I guess when you're starting out in the TV, you take work where you can find it.
A question for consideration --
IMHO, some of the weakest shows in sitcoms are when second or third string characters are given their own episodes. Examples -- Rizzo and Nurse Kelly in MASH, Cliff in Cheers, Ralph Malph in Happy Days, etc. In this same vein is when characters with very little in common are paired up. Examples -- pairing Will and Karen or Grace and Jack in Will and Grace. It seems to occur after a sitcom has been on a couple of years.
Is this done because of actor ego, agent ego or a combination of the two?
And why, oh why, would the Simpsons writers give entire episodes to moving props like Comic Book Guy, Ralph, and Lenny to name a few? It can't be either agent or actor ego since the vast majority of all the characters are voiced by a half dozen people.
You got a bargain with the FRASIER callers. Most actors charge a lot more than a thousand dollars to phone it in.
Wendy M. Grossman said...
"TOW Old Yeller Dies" is actually not at all a revealing title for that Friends episode. After all, there *was* no Old Yeller Friends character. Granted, it could be a problem - but if the writers know viewers will see the title they won't give away the plot points in it.

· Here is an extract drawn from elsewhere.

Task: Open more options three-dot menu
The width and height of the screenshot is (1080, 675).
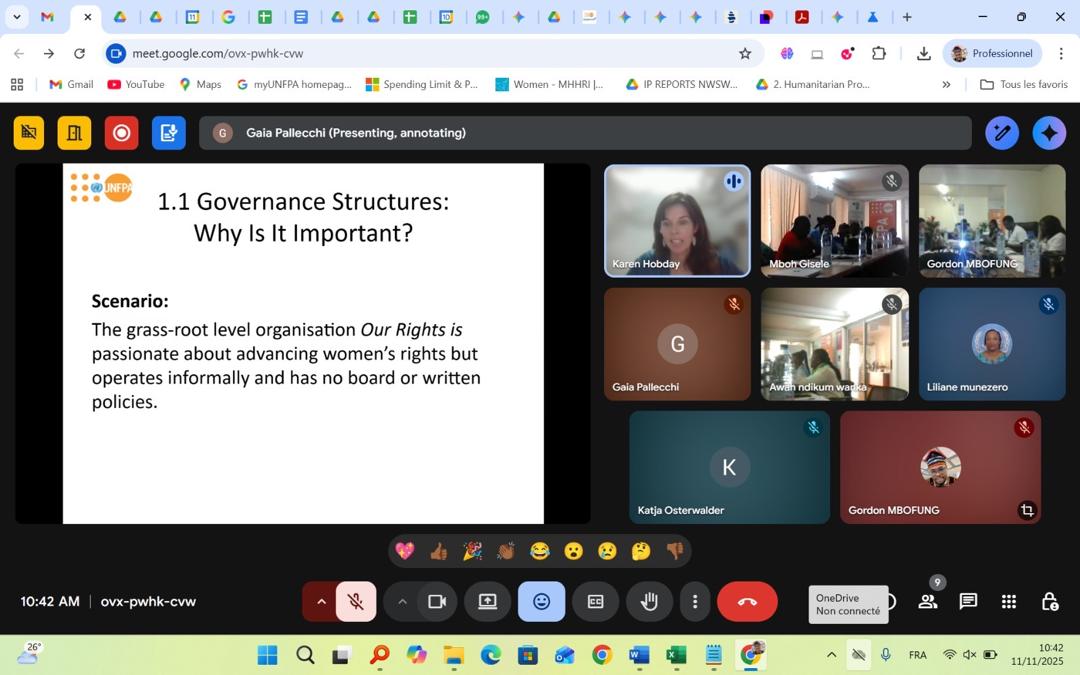Action: pos(695,601)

Also, Old Yeller dies in the pre-credits sequence of that episode, so it really wouldn't have given anything away. (The episode begins with the cast watching "Old Yeller" on TV.)

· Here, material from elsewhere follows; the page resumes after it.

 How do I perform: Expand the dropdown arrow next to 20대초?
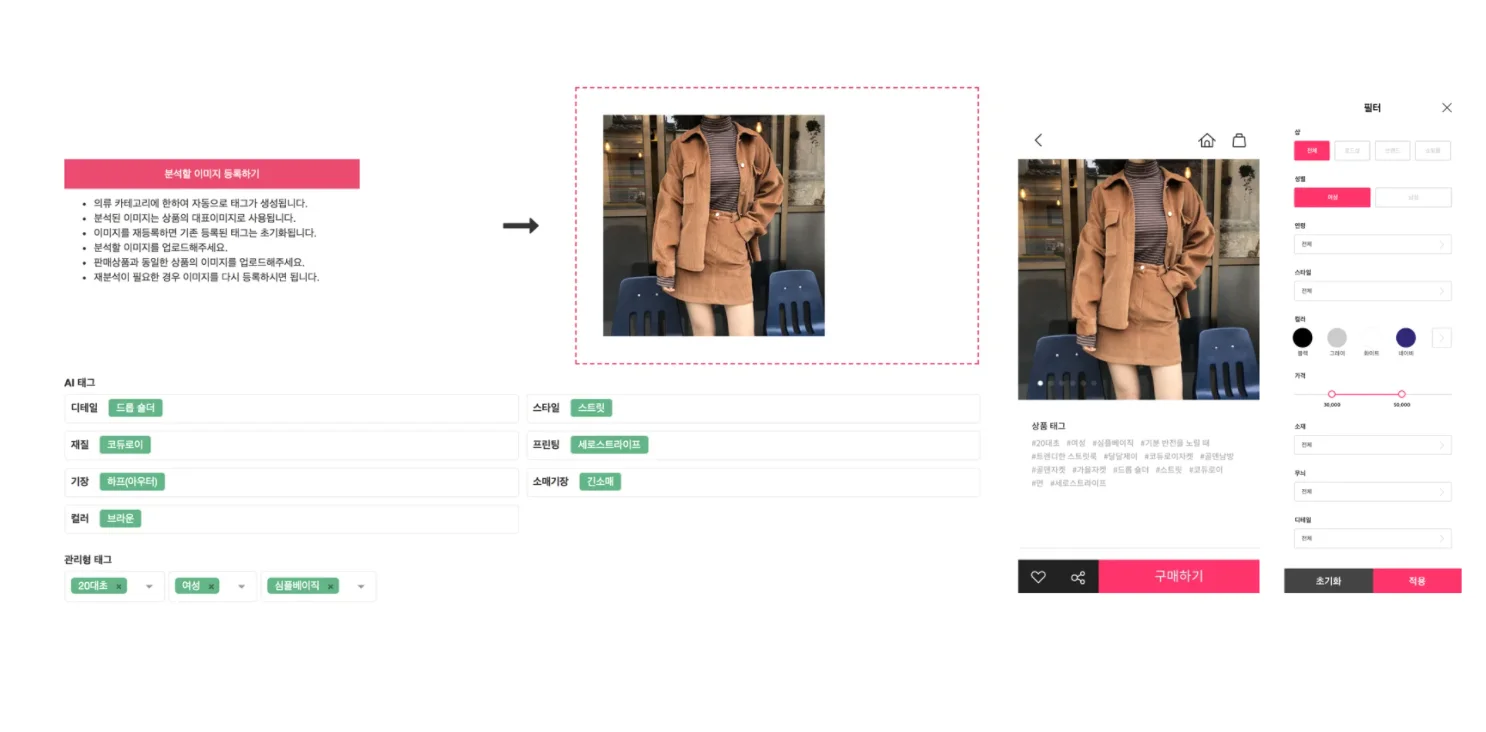149,587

I like it when they show the episode title, especially on hour dramas. Makes it seem substantial, like I'm about to see something important.
I'd love to see a Q&A with another expert or just with you Ken on the topic of casting. For example, I was amazed that the team or company that did the incredible casting for The Closer didn't seem to have other big shows in their background. When I think of its star Kyra Sedgwick and JK Simmons, Corey Reynolds, Robert Gossett, GW Bailey, Jon Tenney, Michael Paul Chan, Tony Denison, Raymond Cruz, even their guest stars, how well they work together, to me anyway, its the best cast I've ever seen -- although you'd never know it by any awards they've won as an ensemble. Lack of recognition aside, what makes a casting director good and how would someone come up with a winning cast like in The Closer or say MASH or Archie Bunker or Parenthood.